*** DATASET CONTENT ***

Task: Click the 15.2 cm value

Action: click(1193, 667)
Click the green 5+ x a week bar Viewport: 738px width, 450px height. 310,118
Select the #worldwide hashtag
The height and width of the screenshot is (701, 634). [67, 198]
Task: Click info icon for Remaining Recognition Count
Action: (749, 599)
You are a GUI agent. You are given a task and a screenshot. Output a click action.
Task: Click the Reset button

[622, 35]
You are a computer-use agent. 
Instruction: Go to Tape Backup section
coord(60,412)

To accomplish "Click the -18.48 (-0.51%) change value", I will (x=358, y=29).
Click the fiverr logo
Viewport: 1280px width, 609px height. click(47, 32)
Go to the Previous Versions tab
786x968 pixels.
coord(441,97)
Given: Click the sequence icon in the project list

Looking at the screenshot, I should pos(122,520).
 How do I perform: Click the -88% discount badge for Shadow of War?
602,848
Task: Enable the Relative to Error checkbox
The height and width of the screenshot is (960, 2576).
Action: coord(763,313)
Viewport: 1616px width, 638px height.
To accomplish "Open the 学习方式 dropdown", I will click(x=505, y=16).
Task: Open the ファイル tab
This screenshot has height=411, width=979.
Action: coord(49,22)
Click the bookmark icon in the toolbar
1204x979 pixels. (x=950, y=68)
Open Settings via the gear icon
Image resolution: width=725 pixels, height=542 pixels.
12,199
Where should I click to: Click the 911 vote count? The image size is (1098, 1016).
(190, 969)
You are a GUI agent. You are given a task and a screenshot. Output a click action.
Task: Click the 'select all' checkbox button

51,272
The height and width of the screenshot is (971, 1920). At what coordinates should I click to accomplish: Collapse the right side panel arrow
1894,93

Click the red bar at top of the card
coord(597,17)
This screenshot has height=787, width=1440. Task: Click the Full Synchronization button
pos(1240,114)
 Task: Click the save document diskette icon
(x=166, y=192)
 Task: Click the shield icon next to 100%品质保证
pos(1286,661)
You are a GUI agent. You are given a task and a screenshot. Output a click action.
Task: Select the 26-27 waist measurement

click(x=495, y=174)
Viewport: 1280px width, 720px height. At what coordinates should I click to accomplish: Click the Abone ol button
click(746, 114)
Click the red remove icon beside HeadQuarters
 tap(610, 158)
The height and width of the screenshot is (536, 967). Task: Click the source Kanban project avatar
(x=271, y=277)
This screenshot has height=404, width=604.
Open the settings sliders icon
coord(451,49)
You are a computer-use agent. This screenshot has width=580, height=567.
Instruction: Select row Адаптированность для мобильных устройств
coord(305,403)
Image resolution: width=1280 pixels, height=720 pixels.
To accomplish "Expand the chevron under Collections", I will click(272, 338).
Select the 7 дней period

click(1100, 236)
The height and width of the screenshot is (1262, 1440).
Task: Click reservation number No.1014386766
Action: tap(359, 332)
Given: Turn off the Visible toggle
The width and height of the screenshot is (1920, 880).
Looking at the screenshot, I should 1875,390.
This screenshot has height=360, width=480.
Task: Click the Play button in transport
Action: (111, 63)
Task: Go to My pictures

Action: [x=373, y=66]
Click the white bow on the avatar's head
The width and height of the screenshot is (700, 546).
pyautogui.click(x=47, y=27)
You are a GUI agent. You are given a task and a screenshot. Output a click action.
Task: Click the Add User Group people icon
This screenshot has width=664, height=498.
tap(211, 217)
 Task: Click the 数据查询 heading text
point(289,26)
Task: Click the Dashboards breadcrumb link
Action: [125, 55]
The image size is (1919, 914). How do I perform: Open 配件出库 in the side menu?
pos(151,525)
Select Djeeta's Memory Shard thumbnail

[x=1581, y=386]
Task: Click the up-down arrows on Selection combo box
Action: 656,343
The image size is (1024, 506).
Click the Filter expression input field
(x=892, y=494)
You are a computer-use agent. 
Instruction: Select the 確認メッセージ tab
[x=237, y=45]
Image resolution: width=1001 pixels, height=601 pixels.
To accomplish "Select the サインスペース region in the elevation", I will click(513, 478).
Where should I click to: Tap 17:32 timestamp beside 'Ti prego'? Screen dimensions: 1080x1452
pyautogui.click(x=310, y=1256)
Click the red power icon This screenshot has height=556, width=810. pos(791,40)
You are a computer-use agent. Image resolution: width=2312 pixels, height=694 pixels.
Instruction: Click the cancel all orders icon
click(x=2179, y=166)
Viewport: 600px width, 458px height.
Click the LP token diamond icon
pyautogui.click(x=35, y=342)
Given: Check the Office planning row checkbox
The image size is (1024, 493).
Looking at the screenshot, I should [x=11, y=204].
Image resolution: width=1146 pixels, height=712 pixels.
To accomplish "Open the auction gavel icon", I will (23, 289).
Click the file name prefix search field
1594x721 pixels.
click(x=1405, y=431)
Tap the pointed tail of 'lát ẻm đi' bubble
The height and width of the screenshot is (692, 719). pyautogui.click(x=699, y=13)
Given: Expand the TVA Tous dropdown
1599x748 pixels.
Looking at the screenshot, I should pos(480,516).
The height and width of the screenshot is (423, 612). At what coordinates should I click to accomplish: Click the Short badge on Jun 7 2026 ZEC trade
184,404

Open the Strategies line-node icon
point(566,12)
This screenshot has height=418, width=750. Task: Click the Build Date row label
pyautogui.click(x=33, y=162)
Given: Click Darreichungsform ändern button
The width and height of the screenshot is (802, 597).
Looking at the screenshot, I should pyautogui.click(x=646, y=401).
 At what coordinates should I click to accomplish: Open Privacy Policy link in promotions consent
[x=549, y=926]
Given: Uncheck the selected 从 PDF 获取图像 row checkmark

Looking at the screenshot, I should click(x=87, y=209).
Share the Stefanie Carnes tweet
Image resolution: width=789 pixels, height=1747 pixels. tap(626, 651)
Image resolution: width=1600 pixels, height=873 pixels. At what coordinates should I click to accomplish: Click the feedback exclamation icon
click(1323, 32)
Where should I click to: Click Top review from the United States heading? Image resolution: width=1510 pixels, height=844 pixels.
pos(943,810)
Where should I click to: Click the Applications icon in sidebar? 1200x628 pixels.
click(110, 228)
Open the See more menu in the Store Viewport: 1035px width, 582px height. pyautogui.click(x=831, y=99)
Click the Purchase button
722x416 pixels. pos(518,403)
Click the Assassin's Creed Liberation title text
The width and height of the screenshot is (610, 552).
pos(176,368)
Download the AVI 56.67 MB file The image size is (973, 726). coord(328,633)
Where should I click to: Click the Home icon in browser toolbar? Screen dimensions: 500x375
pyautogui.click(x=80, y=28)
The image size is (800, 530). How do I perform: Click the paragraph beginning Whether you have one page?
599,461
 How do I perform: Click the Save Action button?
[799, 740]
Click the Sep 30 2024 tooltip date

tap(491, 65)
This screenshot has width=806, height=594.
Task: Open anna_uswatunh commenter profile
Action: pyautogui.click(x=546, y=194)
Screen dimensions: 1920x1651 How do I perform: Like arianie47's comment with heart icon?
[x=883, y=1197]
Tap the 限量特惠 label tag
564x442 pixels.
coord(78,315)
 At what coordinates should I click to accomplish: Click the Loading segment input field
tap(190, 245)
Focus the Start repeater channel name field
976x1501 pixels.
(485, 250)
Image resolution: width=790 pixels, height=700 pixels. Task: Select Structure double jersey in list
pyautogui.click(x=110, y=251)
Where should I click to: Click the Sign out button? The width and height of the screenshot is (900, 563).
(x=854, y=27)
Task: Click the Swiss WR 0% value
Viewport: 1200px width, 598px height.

*** End of DATASET CONTENT ***

▶ **BRIEF**:
Wherever the word "dropdown" appears in the records above, copy that line.

▶ **EXERCISE RESPONSE**:
To accomplish "Open the 学习方式 dropdown", I will click(x=505, y=16).
Given: Expand the TVA Tous dropdown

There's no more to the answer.